[WORK ITEM]: Please output only the lines that begin at the line with "You are a GUI" and run through the end of the entries below, exactly as written. Drop all pictures.

[DATA RECORDS]

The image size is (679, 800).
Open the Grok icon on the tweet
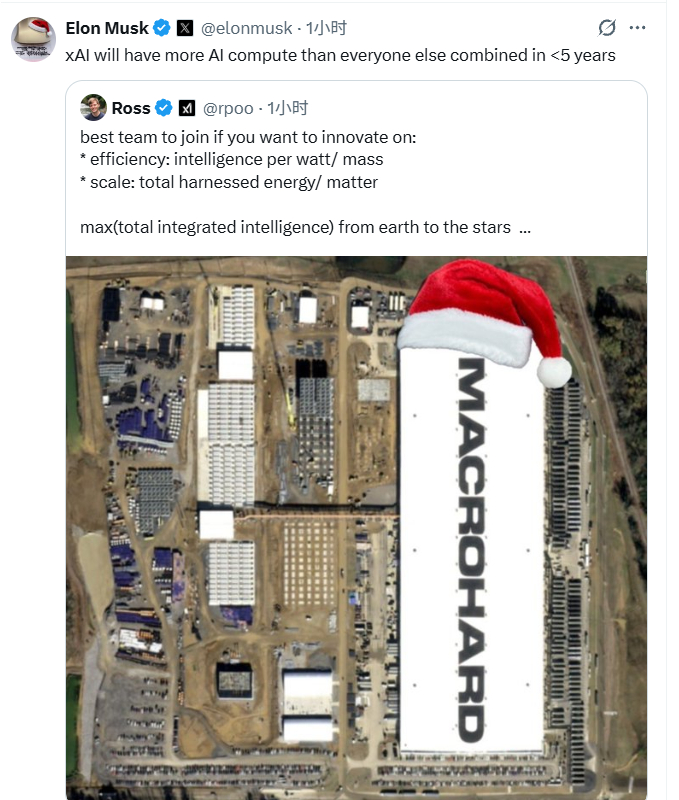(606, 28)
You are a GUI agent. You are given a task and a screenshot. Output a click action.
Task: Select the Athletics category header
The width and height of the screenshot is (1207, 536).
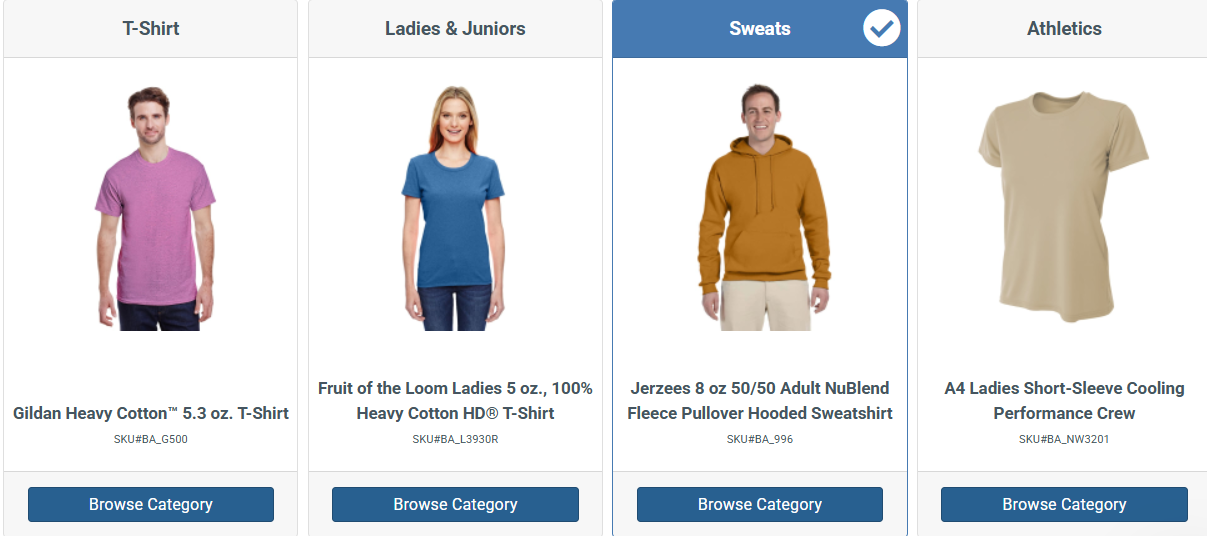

[/DATA RECORDS]

[RESPONSE BELOW]:
You are a GUI agent. You are given a task and a screenshot. Output a click action.
Task: Select the Athletics category header
The width and height of the screenshot is (1207, 536).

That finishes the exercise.